# how much will cost to build a site like this



## jonetshirt (Mar 17, 2008)

hello everyone i want build a website like my current drop shipping supplier's ,
could any one tell me how much it will cost to build a site like this ? GoGoEc.com_The largest online transaction market in global thanks


----------



## rwshirts (Dec 5, 2007)

Contact andrechelle.com for business based web sites. She deals with a lot of commerce sites, specifically in the carpet cleaning field.


----------



## eProdigy (Mar 16, 2008)

jonetshirt said:


> hello everyone i want build a website like my current drop shipping supplier's ,
> could any one tell me how much it will cost to build a site like this ? GoGoEc.com_The largest online transaction market in global thanks


Wow, that's a cool site. They look dangerously close to infringing on google look though. Dangerous to mess with the crown.


----------



## Rodney (Nov 3, 2004)

jonetshirt said:


> hello everyone i want build a website like my current drop shipping supplier's ,
> could any one tell me how much it will cost to build a site like this ? GoGoEc.com_The largest online transaction market in global thanks


You may want to check with freelance web design sites like elance, guru.com, odesk.com, designoutpost.com, etc.

You could pay anywhere from a few hundred dollars to a few thousand dollars. Lots of different factors come into play.


----------



## bastardnfriends (Feb 19, 2008)

I could almost guarantee you that a site like this to develop will run you well over $5000.00 if you went with a professional developer/company. But then again, this site has tons of items and links. Depending on your budget, as Rodney mentioned up top, check out guru.com or if money isn't a factor for you, a good place to contact would be 'Organic' in San Francisco (http://www.organic.com). They do superb work!


----------



## cookiesa (Feb 27, 2008)

You can do that yourself with zencart/oscommerce or cubecart for nothing other than time.


----------



## mamabloom (Jun 16, 2007)

I think cookiesa is right, could create a similar look with OScommerce, which the basica template is free!


----------



## peteVA (Nov 11, 2007)

cookiesa said:


> You can do that yourself with zencart/oscommerce or cubecart for nothing other than time.


How true.

What is your budget?

For all it seems, it's still the basic storefront with a header, side menus and products in the center.

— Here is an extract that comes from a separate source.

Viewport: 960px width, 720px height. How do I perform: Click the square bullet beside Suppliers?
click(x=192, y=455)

Not a whole lot different than the standard OSC format that has been copied around the net for a decade.

You can get OSC and others free, if you want to add the products. The special stuff you can learn to ad or pay someone one time to do that. 

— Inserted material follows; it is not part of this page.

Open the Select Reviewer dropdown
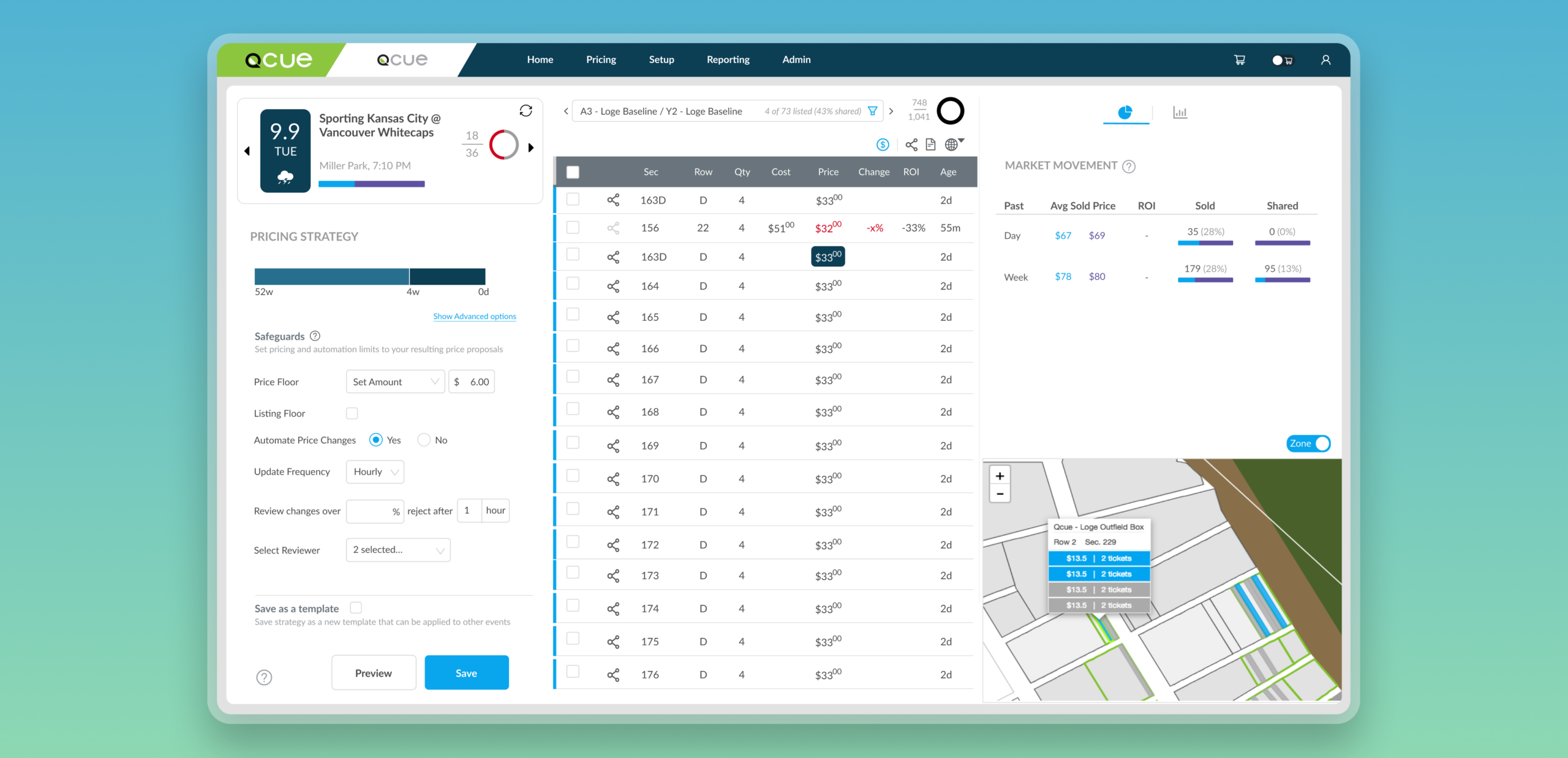This screenshot has height=758, width=1568. (x=398, y=549)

It's almost always your responsibility to add and keep up the products, images, prices. If you want to pay for someone to totally keep it up you will need deep pockets.
.


----------



## Press Doctor (Dec 12, 2007)

The coding on that site is jacked up.

I do web development on the side, an E-Commerce site designed and fully coded starts at $1000 and up depending on the details on the project.


----------



## drkfada (Sep 15, 2007)

Ive been doing web development for 5 years...that'll cost you ummm FREE or you can go offshore


----------